# [SELECTED PASSAGE]
begin
It can be read in all its glory here. There are often several wonders to explore in these chats, and today's was no exception. This evening I highlight only the following:
New York, N.Y.: Re: al Qaeda - Iraq links.
You write that there is "overwhelming intelligence" against "a link between Saddam Hussein and Al Qaeda".
Are you kidding me???
Even the 9/11 Commission said exactly the opposite: it detailed many links between Al Qaeda and Saddam. The 9/11 Commission only said that there wasn't a "collaborative relationship" between the two. Indeed, Tom Kean and Lee Hamilton went out of their way to say that there WERE links between them.
Sheesh. I can't believe you don't have a grasp of even the simplest facts.
Dana Priest: Well the White House allegation was of a collaborative, operational nature--not something vaguer. They continually linked SH with 9-11. That's the whole point. And on that point, zilch.
That's just flat wrong. The "White House" did not allege a collaborative, operational link between Saddam Hussein and 9/11, and on several key occasions explicitly denied it was making that charge. The Bush Administration has repeatedly linked the war against terror to Saddam Hussein and 9/11, making the uncomplicated argument that Saddam provided a safe haven for terrorists that we shouldn't risk leaving untouched in a war against, you know, terrorism.
Should I say that I'm stunned that Priest would make this kind of mistake, or assume it was an unintentional live-chat misfire? My decision: I'm going to have a beer.
Vice President Cheney was the only major Administration figure who came near to linking Saddam to being actively involved in 9/11. This CNN story during the presidential campaign is a decent roundup of his statements. Cheney tap-danced around the issue at times, saying "we don't know" if Saddam was involved, for example. But that same CNN story accurately quotes both Secretary of State Powell and Bush himself saying there was no proof that Saddam was behind 9/11.
In short, Priest has it backwards: the Bush Administration doesn't argue Saddam had a collaborative, operational link to 9/11, but has made vaguer or at least more general claims that the safe haven he provided to terrorists posed a mortal risk to the United States.
And New York, N.Y. is right: The years have strengthened the case for connections between Al Qaeda and Saddam.

![[HOTLIST]](http://bluestar.typepad.com/govt_150x75.jpg)
Hey, that was my question!
Re: "Should I say that I'm stunned that Priest would make this kind of mistake, or assume it was an unintentional live-chat misfire?"
I doubt it was an "unintentional live-chat misfire". I was a little taken aback, but not stunned, that Priest was thinking this. I think most lefties think it, facts be damned. It's simply one of the many myths that the "reality-based community" believe. I was very happy to get it out of her, so we can all see how full-of-[it] she really is.
end
# [RECORDED DATA]
begin
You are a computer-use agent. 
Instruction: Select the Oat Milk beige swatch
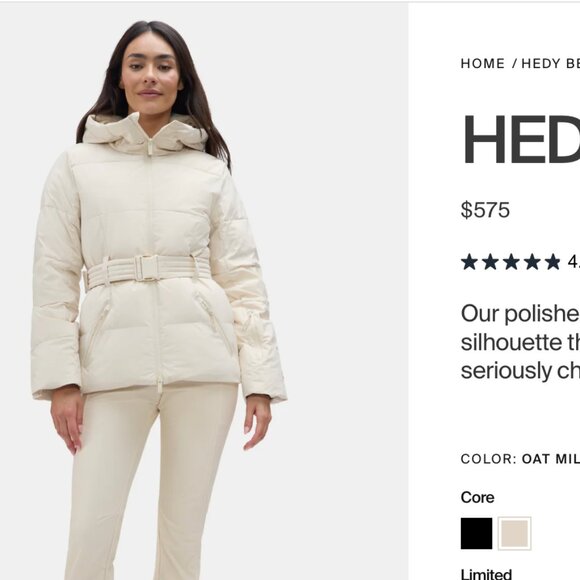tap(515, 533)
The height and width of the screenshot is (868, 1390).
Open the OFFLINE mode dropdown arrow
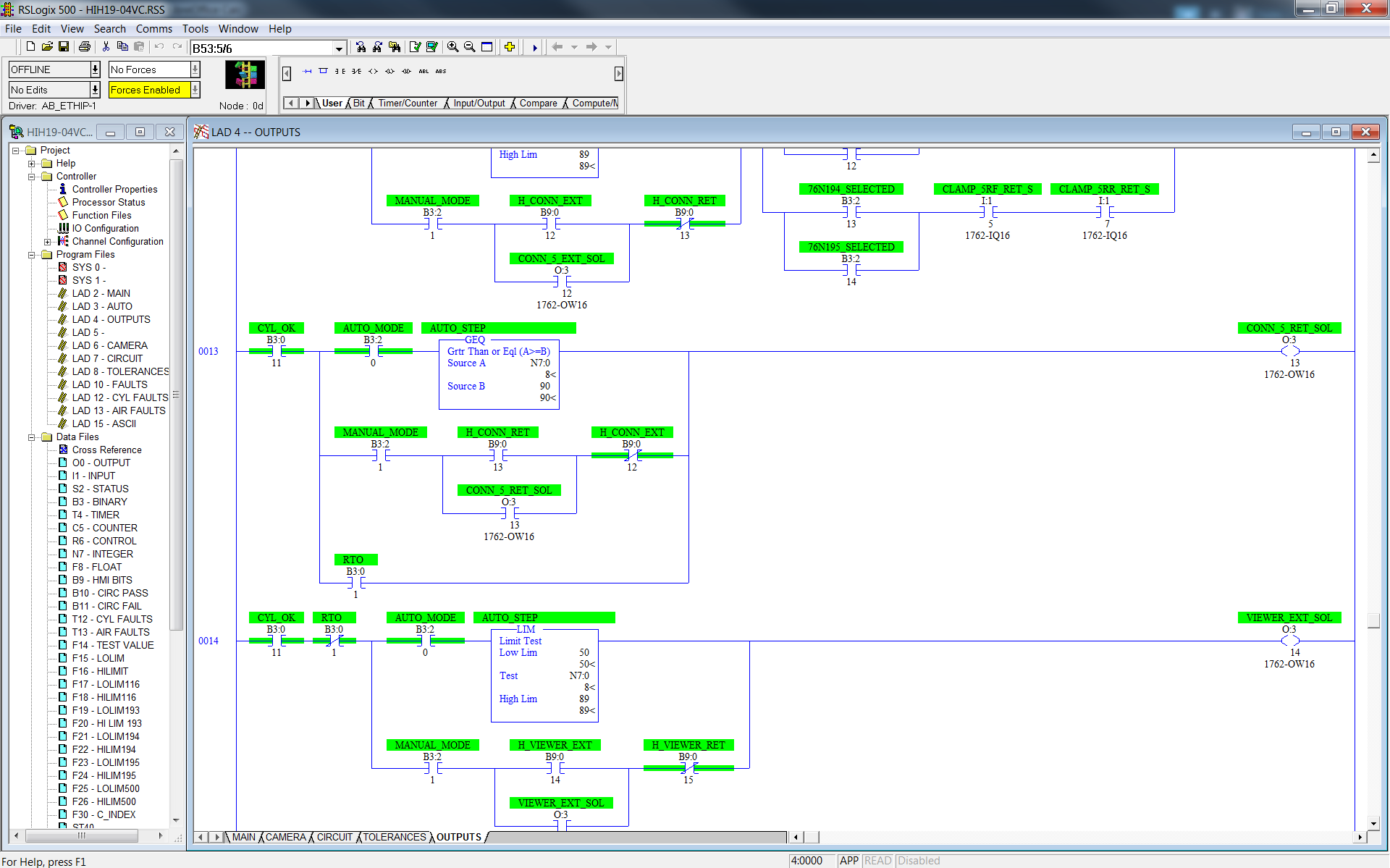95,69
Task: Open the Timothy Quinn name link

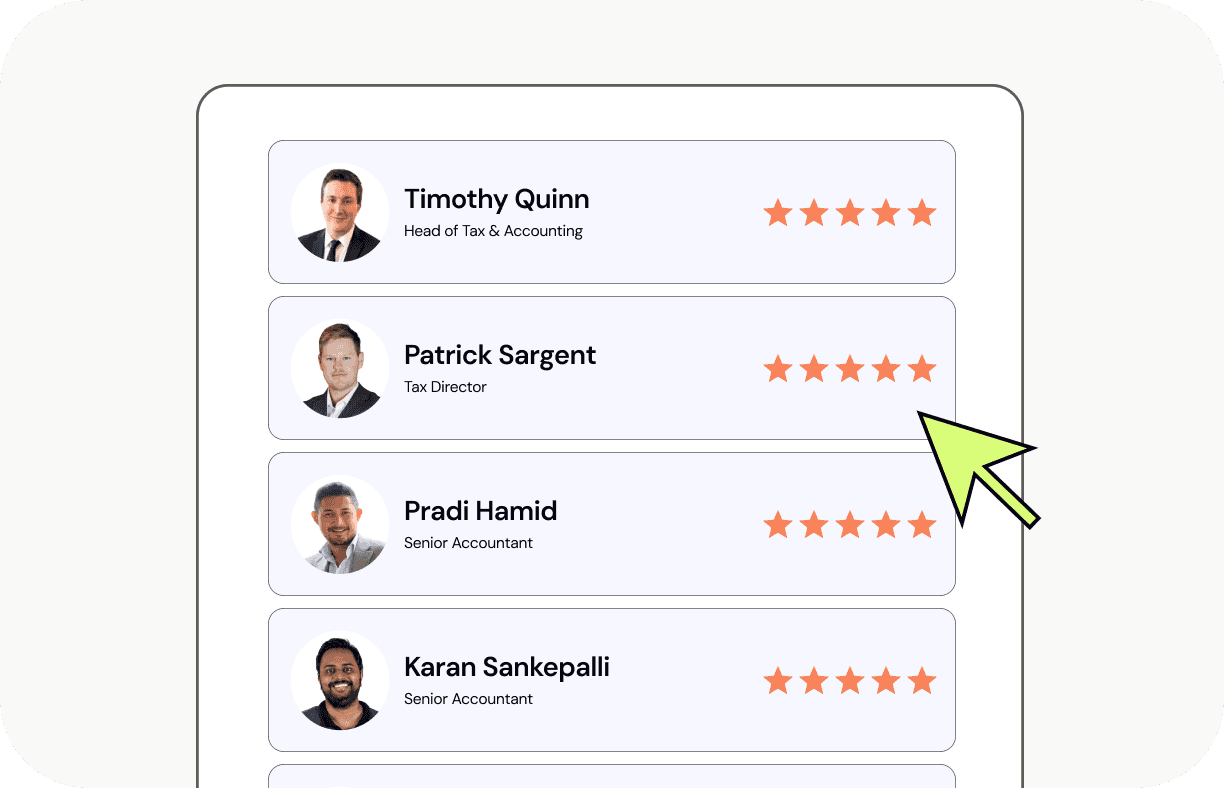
end
# [INSTRUCTIONS]
[1] Answer these questions about the post on al Qaeda and Iraq:
(a) According to the post, what kind of relationship did the 9/11 Commission say did not exist between Al Qaeda and Saddam?
(b) Which Administration figure does the post name as the only major one who came near to linking Saddam to active involvement in 9/11?
(c) What does the writer decide to do instead of choosing between being stunned and calling it a live-chat misfire?
[2] Carry on the post on al Qaeda and Iraq, picking up right after its final sentence.
The rows are separate material with no connection to the post on al Qaeda and Iraq.

# [RESPONSES IN ORDER]
[1]
(a) A "collaborative relationship."
(b) Vice President Cheney.
(c) Have a beer.

[2]
[This comment edited for language. Thanks very much for visiting, Al, I appreciate it. FYI to all commenters, I choose to edit out language that I personally and randomly find to be offensive. One of my mottos is "The World is Ugly Enough," and I try not to add to that ugliness. A number of comments with obscenities are sitting in my moderation tray and will never be approved because of it. And kudos to Al for partially editing the comment in the first place-PW]
Posted by: Al | Friday, September 23, 2005 at 12:12 PM
The 9/11 commission found contacts but no collaboration/cooperation between Al Qaeda and Saddam Hussein. Contacts, or as you put it in an apparent attempt to make things sound more sinister, "links", demonstrate nothing. There were all kinds of contacts between the U.S. and Russia during the cold war, does that mean we were working together? The notion that Saddam posed a "mortal risk" to the United States because one of his intelligence agents chatted with an Al Qaeda member a decade ago doesn't pass the laugh test.
Posted by: MQ | Friday, September 23, 2005 at 02:28 PM
MQ,
The whole point is that Dana Priest makes the claim that the Administration said there was a concrete connection when they didn't and that's the point he is debunking. Your point whether true or not is irrelevant to that fact. Dana Priest, E.J.Dionne jr. and others keep debunking things that the administration never claimed in the first place.
I'll make stuff up that you said,"Hitler was a nice guy who loved the Jews" then I'll go about debunking it. That's the equivalent of what they are doing.
Andrew Sullivan caught EJ Dionne in a big one when before the war EJ lamented the fact that Bush was using three reasons for going to war against Iraq(Supposedly in EJ's world you're only allowed one reason):WMD's, Humanatarian and potential threat, then after he, EJ, claimed Bush only used one reason, WMD's, and that turned out to be a "lie". The NY Times editors were caught in the same chicanery.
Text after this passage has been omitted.